Problem details: Retype the records that come next, word for word.

Stored items:
++++++++

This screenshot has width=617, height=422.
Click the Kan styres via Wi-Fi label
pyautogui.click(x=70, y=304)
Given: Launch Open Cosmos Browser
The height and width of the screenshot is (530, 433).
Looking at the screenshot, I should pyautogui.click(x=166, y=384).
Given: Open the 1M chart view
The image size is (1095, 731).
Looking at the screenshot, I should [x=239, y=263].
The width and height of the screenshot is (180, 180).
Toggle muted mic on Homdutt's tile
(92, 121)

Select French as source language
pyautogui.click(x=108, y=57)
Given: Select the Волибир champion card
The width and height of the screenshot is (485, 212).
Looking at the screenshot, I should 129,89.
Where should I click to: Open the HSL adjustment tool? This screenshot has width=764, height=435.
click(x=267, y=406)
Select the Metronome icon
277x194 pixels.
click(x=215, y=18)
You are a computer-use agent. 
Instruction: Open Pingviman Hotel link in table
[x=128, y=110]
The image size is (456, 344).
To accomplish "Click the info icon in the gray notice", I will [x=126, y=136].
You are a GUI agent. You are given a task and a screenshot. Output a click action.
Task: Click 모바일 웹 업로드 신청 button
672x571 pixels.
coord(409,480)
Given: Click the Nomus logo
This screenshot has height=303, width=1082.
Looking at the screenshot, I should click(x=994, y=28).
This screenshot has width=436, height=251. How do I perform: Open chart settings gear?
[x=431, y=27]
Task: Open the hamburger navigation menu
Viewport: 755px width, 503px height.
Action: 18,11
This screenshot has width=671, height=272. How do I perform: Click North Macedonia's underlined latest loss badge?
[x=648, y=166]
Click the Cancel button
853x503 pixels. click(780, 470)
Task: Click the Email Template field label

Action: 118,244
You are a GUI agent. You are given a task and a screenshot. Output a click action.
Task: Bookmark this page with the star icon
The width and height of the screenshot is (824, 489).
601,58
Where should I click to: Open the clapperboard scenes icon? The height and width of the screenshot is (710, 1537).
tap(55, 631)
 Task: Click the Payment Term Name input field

++++++++

Exercise answer:
This screenshot has width=617, height=422.
Click the Kan styres via Wi-Fi label
pyautogui.click(x=70, y=304)
Given: Launch Open Cosmos Browser
The height and width of the screenshot is (530, 433).
Looking at the screenshot, I should pyautogui.click(x=166, y=384).
Given: Open the 1M chart view
The image size is (1095, 731).
Looking at the screenshot, I should [x=239, y=263].
The width and height of the screenshot is (180, 180).
Toggle muted mic on Homdutt's tile
(92, 121)

Select French as source language
pyautogui.click(x=108, y=57)
Given: Select the Волибир champion card
The width and height of the screenshot is (485, 212).
Looking at the screenshot, I should 129,89.
Where should I click to: Open the HSL adjustment tool? This screenshot has width=764, height=435.
click(x=267, y=406)
Select the Metronome icon
277x194 pixels.
click(x=215, y=18)
You are a computer-use agent. 
Instruction: Open Pingviman Hotel link in table
[x=128, y=110]
The image size is (456, 344).
To accomplish "Click the info icon in the gray notice", I will [x=126, y=136].
You are a GUI agent. You are given a task and a screenshot. Output a click action.
Task: Click 모바일 웹 업로드 신청 button
672x571 pixels.
coord(409,480)
Given: Click the Nomus logo
This screenshot has height=303, width=1082.
Looking at the screenshot, I should click(x=994, y=28).
This screenshot has width=436, height=251. How do I perform: Open chart settings gear?
[x=431, y=27]
Task: Open the hamburger navigation menu
Viewport: 755px width, 503px height.
Action: 18,11
This screenshot has width=671, height=272. How do I perform: Click North Macedonia's underlined latest loss badge?
[x=648, y=166]
Click the Cancel button
853x503 pixels. click(780, 470)
Task: Click the Email Template field label

Action: 118,244
You are a GUI agent. You are given a task and a screenshot. Output a click action.
Task: Bookmark this page with the star icon
The width and height of the screenshot is (824, 489).
601,58
Where should I click to: Open the clapperboard scenes icon? The height and width of the screenshot is (710, 1537).
tap(55, 631)
 Task: Click the Payment Term Name input field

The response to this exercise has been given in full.